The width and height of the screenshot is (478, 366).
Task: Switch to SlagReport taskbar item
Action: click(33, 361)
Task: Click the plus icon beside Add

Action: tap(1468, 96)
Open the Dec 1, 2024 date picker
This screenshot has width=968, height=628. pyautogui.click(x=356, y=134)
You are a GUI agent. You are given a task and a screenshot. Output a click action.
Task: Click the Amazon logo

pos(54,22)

********

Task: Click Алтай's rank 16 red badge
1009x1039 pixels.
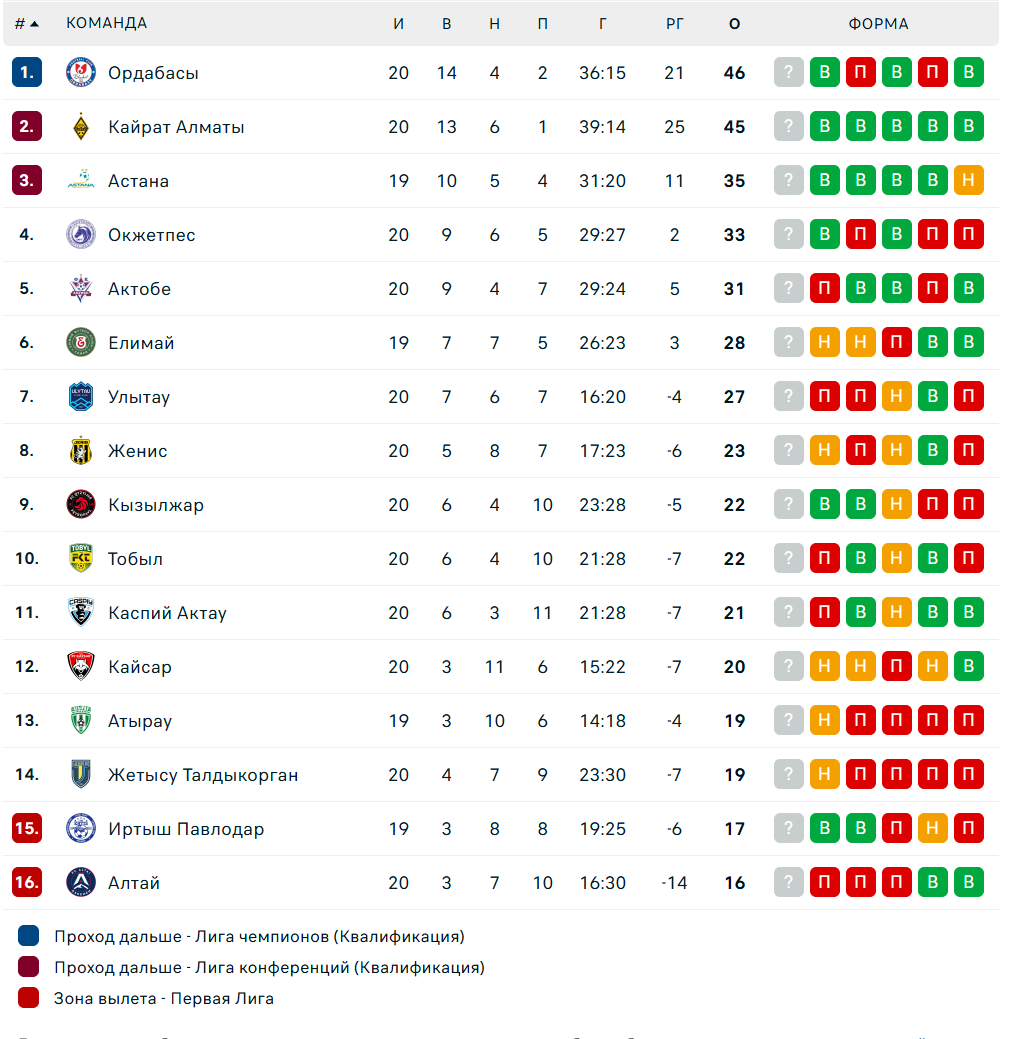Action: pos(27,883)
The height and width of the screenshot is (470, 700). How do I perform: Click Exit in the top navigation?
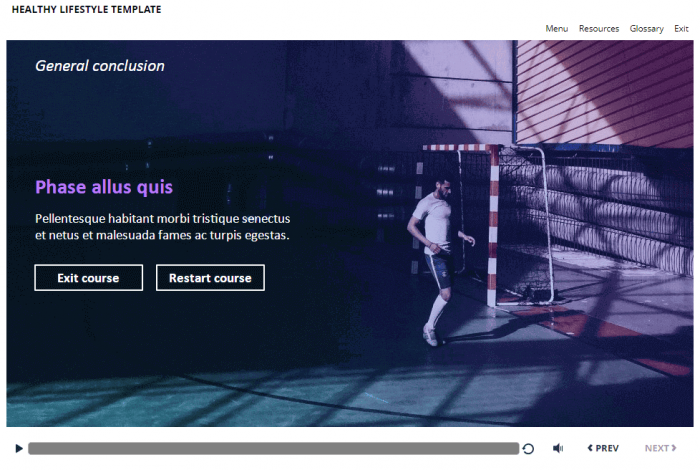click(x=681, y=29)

********

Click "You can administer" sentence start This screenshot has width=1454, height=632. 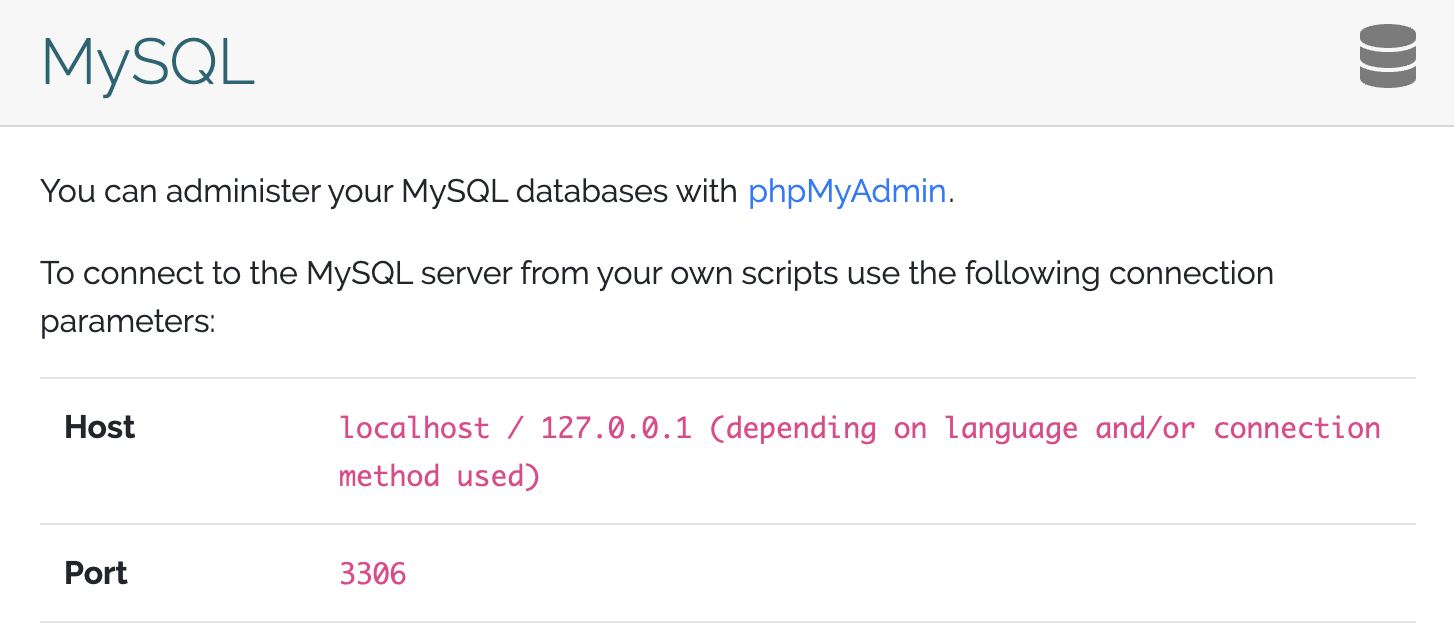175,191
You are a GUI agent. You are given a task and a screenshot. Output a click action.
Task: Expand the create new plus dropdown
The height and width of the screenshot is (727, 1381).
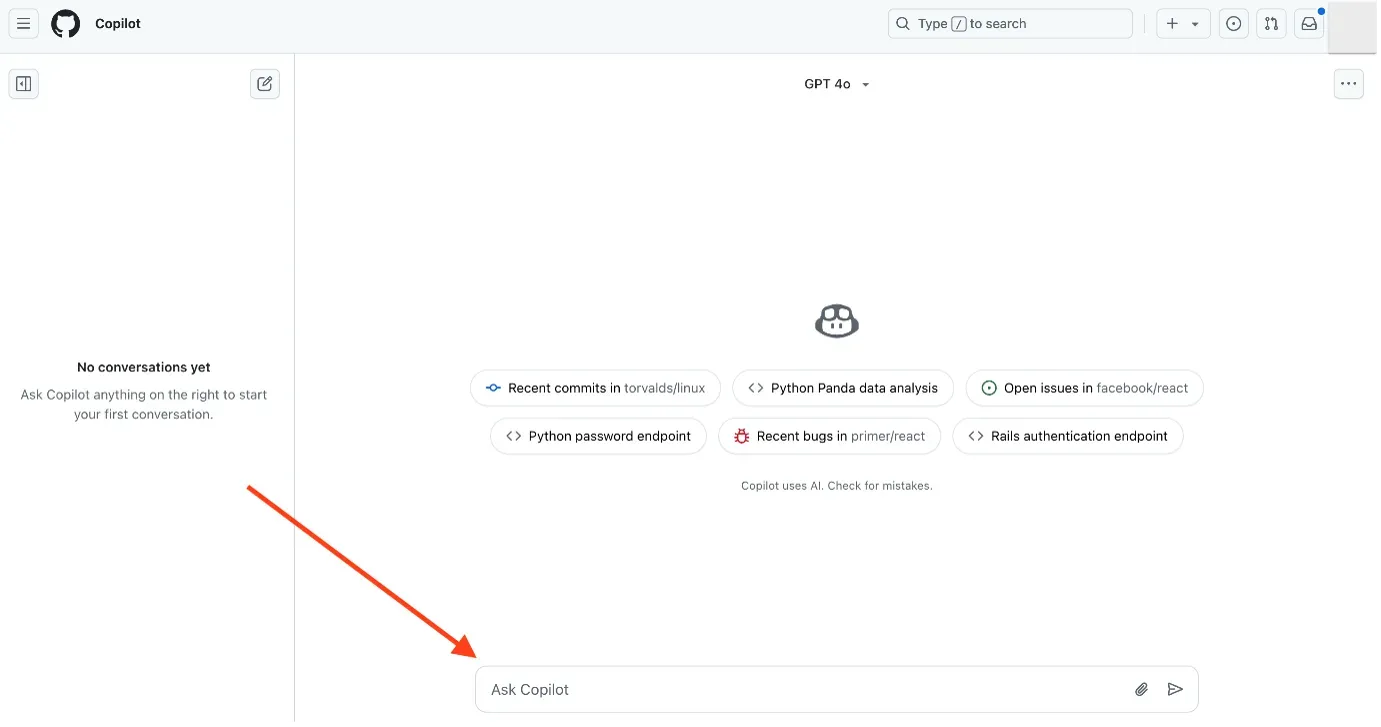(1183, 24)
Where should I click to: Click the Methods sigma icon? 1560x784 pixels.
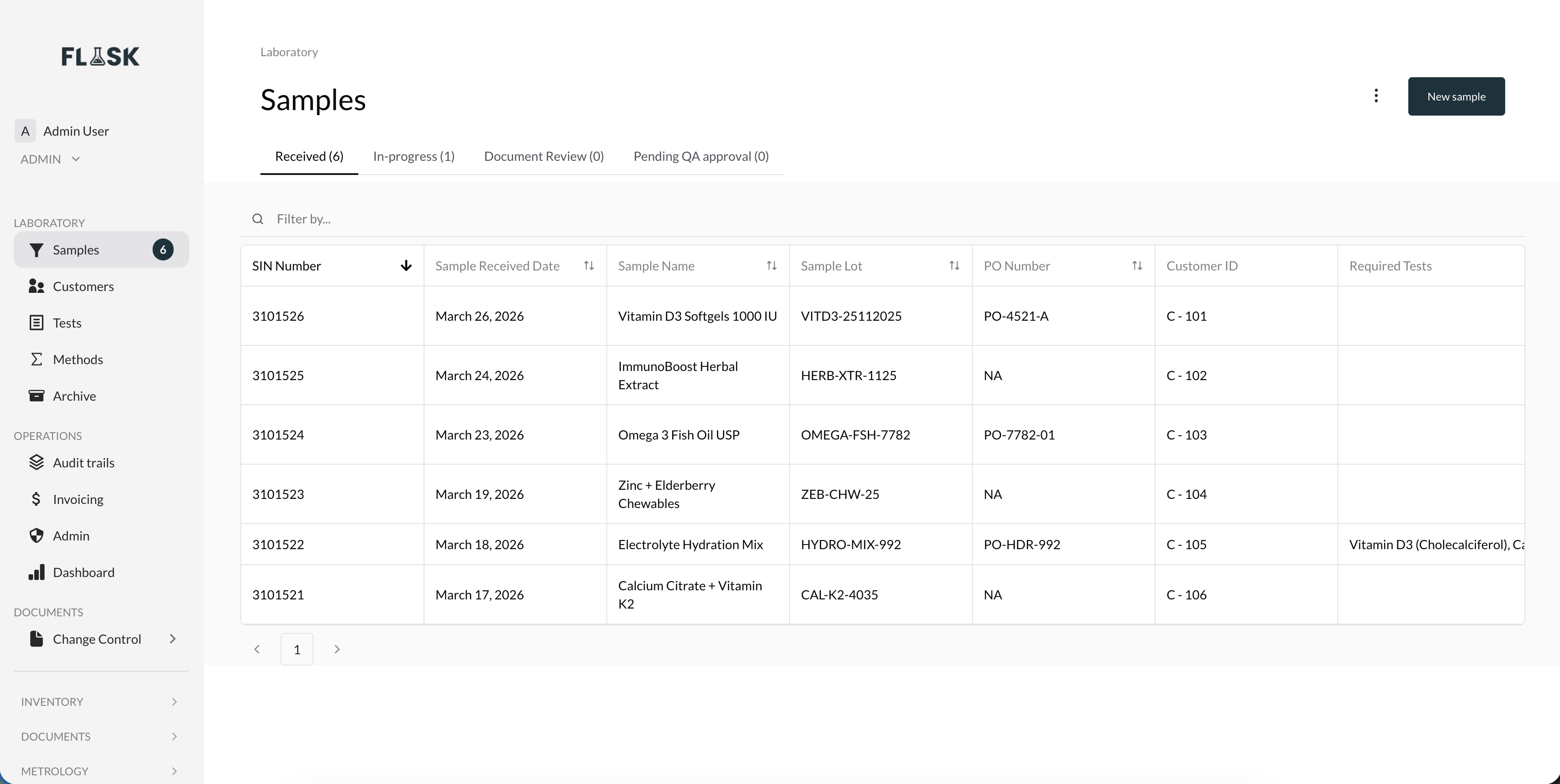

********

#### WORK TO COMPLETE
Above are the records; return the lines in them from the one with "The height and width of the screenshot is (727, 1381)." to the one with "Where should I", inclusive, exactly and without images.

#### RESPONSE AREA
The height and width of the screenshot is (727, 1381).
(1183, 24)
Where should I click to: Click the Methods sigma icon? 1560x784 pixels.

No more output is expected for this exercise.